It's no secret the Pittsburgh Steelers were inhibited this season by their inability to run the football.
Mike Tomlin's team finished 26th in the league in rushing in 2012, averaging a meager 3.7 yards per carry. It's been a three-year downward tick in Pittsburgh, which finished 14th in 2011 and 11th in 2010.
But changes will likely go beyond personnel. Dulac wonders if offensive coordinator Todd Haley and new offensive line coach Jack Bicknell Jr. are heading toward a zone-blocking scheme. Bicknell told the Steelers' site last week he wants the team to get away from linemen "who get huge and then they can't bend and move." The new preference is players "who can move, run and have the quickness off the ball 'to get into people.' "
Pro Bowl center Maurkice Pouncey is ideally suited for a philosophy shift, as is right guard David DeCastro, the 2012 first-round pick who missed most of his rookie season with a knee injury. According to Dulac, Pouncey and DeCastro "epitomize the long, lean body type the Steelers seek to employ on the offensive line."

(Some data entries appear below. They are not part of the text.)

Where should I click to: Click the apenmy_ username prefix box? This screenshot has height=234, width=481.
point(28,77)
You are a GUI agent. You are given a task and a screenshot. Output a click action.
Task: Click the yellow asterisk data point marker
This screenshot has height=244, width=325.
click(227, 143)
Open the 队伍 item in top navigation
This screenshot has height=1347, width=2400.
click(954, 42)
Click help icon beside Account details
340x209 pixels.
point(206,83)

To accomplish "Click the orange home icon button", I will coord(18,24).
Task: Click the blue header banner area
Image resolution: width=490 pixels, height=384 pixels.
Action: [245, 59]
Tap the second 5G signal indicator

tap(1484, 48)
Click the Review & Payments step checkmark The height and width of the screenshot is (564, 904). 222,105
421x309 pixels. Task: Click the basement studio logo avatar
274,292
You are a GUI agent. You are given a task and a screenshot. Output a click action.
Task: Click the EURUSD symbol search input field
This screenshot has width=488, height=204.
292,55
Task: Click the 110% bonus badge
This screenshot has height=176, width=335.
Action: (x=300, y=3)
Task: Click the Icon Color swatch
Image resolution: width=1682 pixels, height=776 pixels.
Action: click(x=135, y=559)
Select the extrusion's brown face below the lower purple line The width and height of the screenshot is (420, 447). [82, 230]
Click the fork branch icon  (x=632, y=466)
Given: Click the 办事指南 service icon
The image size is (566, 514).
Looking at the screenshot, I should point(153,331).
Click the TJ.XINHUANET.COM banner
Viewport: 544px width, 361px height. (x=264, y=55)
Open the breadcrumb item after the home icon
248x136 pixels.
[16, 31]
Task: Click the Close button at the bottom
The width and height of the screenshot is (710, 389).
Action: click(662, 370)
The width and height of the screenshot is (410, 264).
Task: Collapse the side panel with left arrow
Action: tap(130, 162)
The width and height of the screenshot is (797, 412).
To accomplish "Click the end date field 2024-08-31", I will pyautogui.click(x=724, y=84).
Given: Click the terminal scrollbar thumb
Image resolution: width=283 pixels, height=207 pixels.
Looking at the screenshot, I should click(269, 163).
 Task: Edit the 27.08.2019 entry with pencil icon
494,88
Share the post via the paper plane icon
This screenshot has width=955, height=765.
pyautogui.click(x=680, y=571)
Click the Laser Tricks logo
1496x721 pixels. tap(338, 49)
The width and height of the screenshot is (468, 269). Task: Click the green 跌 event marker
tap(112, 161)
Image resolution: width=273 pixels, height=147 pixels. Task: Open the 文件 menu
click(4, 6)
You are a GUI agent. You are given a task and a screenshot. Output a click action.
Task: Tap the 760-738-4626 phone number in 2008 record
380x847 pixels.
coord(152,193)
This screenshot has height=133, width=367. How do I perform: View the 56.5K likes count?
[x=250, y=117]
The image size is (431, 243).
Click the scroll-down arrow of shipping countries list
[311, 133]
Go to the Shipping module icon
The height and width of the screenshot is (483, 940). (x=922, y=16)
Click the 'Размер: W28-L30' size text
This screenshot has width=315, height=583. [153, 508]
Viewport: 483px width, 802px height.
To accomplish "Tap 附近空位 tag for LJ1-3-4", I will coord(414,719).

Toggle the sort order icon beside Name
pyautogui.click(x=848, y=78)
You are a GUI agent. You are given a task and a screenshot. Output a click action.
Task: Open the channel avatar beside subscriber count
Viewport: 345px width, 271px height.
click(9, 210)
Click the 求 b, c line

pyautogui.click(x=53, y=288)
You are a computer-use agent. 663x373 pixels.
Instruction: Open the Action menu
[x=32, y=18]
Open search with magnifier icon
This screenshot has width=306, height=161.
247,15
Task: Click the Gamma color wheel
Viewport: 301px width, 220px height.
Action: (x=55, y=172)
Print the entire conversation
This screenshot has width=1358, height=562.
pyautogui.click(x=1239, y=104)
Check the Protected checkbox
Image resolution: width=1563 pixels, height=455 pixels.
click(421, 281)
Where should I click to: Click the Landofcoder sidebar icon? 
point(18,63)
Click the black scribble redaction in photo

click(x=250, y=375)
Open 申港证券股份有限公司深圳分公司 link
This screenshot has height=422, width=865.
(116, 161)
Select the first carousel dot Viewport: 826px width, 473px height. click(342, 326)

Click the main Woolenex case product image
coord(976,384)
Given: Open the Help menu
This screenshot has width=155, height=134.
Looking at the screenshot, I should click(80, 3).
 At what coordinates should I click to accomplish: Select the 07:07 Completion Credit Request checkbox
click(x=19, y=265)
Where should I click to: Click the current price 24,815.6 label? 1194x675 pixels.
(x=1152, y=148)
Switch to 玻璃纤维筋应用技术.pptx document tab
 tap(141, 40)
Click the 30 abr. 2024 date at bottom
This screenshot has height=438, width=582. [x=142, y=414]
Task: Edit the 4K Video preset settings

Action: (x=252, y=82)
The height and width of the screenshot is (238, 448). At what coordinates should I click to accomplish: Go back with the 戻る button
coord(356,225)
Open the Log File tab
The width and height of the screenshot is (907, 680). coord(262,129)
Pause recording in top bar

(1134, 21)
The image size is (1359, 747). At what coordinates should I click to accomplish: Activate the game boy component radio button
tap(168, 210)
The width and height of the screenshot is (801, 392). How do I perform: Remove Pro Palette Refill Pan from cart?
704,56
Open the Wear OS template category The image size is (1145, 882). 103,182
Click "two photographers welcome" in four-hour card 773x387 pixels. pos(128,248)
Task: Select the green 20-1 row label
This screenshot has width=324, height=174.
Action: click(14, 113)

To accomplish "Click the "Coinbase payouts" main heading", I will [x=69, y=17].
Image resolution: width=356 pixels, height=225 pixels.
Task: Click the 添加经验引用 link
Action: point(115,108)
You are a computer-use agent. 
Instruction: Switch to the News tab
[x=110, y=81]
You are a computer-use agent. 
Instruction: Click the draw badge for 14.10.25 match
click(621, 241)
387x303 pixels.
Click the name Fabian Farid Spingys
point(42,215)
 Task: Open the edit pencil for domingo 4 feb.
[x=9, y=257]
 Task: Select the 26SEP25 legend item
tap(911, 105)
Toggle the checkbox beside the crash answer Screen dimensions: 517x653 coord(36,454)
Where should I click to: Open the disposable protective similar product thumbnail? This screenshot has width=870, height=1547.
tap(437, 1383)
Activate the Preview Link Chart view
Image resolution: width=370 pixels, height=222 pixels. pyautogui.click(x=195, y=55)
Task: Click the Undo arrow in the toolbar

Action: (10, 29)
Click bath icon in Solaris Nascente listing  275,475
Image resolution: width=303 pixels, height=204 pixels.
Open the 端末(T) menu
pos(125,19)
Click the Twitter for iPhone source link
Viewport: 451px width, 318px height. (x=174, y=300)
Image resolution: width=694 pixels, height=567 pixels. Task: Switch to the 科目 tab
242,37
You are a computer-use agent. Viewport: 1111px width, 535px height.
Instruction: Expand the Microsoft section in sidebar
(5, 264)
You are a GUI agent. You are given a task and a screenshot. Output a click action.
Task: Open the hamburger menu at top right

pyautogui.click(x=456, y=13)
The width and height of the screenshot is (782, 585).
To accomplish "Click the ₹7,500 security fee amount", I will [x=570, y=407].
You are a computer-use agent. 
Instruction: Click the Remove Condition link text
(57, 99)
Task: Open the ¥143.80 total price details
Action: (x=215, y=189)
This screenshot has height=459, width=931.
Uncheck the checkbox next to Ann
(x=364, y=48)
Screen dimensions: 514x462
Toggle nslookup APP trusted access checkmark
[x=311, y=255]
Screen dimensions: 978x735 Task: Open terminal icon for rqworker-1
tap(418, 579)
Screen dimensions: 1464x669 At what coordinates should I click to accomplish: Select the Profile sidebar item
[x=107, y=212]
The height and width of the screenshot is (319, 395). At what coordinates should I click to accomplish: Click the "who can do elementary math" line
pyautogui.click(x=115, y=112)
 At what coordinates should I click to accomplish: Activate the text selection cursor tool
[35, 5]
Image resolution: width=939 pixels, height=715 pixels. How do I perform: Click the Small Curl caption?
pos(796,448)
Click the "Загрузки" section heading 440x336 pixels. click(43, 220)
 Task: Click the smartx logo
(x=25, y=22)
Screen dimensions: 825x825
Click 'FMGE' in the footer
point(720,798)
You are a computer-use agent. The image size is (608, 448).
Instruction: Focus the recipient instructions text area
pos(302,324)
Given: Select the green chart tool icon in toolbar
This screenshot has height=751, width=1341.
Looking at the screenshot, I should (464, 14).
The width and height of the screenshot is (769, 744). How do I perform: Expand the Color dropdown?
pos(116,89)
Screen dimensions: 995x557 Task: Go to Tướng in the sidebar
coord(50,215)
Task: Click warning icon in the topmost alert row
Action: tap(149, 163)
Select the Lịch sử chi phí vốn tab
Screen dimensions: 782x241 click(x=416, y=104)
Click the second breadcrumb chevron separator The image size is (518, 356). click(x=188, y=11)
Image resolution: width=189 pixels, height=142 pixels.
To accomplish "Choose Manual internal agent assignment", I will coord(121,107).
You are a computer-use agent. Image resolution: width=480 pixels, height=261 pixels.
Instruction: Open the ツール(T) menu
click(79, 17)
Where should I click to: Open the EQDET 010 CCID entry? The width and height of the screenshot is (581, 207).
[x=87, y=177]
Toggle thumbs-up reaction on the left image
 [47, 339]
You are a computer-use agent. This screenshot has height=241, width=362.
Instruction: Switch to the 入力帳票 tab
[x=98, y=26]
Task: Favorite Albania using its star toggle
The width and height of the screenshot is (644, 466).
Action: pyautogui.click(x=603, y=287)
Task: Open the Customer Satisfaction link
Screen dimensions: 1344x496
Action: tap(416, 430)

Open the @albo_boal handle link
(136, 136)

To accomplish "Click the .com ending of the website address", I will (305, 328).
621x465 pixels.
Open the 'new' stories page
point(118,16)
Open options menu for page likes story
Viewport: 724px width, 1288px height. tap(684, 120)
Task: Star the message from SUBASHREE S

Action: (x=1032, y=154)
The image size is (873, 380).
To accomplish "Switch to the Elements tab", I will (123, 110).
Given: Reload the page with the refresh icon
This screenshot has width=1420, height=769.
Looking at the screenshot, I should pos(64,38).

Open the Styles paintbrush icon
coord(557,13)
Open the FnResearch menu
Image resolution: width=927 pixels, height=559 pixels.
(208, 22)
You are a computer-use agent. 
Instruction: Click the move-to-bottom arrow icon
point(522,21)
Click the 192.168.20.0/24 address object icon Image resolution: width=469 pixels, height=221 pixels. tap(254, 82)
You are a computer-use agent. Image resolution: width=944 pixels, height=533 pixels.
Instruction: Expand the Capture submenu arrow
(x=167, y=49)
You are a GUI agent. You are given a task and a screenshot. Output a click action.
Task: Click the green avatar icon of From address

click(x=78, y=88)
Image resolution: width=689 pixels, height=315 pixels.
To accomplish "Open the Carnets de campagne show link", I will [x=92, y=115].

The zone-blocking scheme can be extremely effective, but it's not easy to pull off. In an essay from his great book "Smart Football," Chris Brown explained how the scheme requires total committment from a coaching staff and all 11 offensive players. Linemen must be agile, wide receivers and even quarterbacks are expected to block, and running backs need to make correct cut-and-go decisions.